"""

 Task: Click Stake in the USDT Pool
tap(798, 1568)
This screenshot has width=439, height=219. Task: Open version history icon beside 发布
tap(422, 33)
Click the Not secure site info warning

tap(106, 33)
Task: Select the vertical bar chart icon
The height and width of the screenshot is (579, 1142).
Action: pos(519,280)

"""
"""

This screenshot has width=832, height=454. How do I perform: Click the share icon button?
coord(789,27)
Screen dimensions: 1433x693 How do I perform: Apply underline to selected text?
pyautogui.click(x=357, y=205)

"""

Starting at the line with "Task: Click Stake in the USDT Pool" and ending at the line with "Task: Select the vertical bar chart icon", print each line of the listing above exactly, with no other lines.

 Task: Click Stake in the USDT Pool
tap(798, 1568)
This screenshot has width=439, height=219. Task: Open version history icon beside 发布
tap(422, 33)
Click the Not secure site info warning

tap(106, 33)
Task: Select the vertical bar chart icon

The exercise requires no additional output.